# [Problem statement]
Write the records out again, precisely as they stand.

# [Data listing]
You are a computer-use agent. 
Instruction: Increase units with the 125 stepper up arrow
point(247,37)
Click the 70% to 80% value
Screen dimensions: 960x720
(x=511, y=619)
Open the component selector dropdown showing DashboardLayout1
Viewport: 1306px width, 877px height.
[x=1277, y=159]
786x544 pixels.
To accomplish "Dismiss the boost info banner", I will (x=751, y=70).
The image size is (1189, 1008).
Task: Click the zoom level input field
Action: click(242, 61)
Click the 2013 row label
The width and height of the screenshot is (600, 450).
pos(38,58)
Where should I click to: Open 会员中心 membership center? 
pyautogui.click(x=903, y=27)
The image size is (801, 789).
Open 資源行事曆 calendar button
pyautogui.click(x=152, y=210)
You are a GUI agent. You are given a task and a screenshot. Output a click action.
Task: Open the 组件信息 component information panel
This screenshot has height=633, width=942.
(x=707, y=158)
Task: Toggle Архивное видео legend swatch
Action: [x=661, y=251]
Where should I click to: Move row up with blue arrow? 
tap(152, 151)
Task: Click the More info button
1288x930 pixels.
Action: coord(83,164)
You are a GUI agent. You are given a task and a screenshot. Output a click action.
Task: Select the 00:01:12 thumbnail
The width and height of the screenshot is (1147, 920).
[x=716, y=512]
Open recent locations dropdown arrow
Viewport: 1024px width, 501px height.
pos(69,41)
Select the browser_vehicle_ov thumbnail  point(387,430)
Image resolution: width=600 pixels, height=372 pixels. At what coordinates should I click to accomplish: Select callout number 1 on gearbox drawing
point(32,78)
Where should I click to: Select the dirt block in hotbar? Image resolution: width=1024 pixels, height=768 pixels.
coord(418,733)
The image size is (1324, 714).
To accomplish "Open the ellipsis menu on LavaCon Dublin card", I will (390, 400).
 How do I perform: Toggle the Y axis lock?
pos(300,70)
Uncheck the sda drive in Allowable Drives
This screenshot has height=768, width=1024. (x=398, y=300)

# [Response to the task]
You are a computer-use agent. 
Instruction: Increase units with the 125 stepper up arrow
point(247,37)
Click the 70% to 80% value
Screen dimensions: 960x720
(x=511, y=619)
Open the component selector dropdown showing DashboardLayout1
Viewport: 1306px width, 877px height.
[x=1277, y=159]
786x544 pixels.
To accomplish "Dismiss the boost info banner", I will (x=751, y=70).
The image size is (1189, 1008).
Task: Click the zoom level input field
Action: click(242, 61)
Click the 2013 row label
The width and height of the screenshot is (600, 450).
pos(38,58)
Where should I click to: Open 会员中心 membership center? 
pyautogui.click(x=903, y=27)
The image size is (801, 789).
Open 資源行事曆 calendar button
pyautogui.click(x=152, y=210)
You are a GUI agent. You are given a task and a screenshot. Output a click action.
Task: Open the 组件信息 component information panel
This screenshot has height=633, width=942.
(x=707, y=158)
Task: Toggle Архивное видео legend swatch
Action: [x=661, y=251]
Where should I click to: Move row up with blue arrow? 
tap(152, 151)
Task: Click the More info button
1288x930 pixels.
Action: coord(83,164)
You are a GUI agent. You are given a task and a screenshot. Output a click action.
Task: Select the 00:01:12 thumbnail
The width and height of the screenshot is (1147, 920).
[x=716, y=512]
Open recent locations dropdown arrow
Viewport: 1024px width, 501px height.
pos(69,41)
Select the browser_vehicle_ov thumbnail  point(387,430)
Image resolution: width=600 pixels, height=372 pixels. At what coordinates should I click to accomplish: Select callout number 1 on gearbox drawing
point(32,78)
Where should I click to: Select the dirt block in hotbar? Image resolution: width=1024 pixels, height=768 pixels.
coord(418,733)
The image size is (1324, 714).
To accomplish "Open the ellipsis menu on LavaCon Dublin card", I will (390, 400).
 How do I perform: Toggle the Y axis lock?
pos(300,70)
Uncheck the sda drive in Allowable Drives
This screenshot has height=768, width=1024. (x=398, y=300)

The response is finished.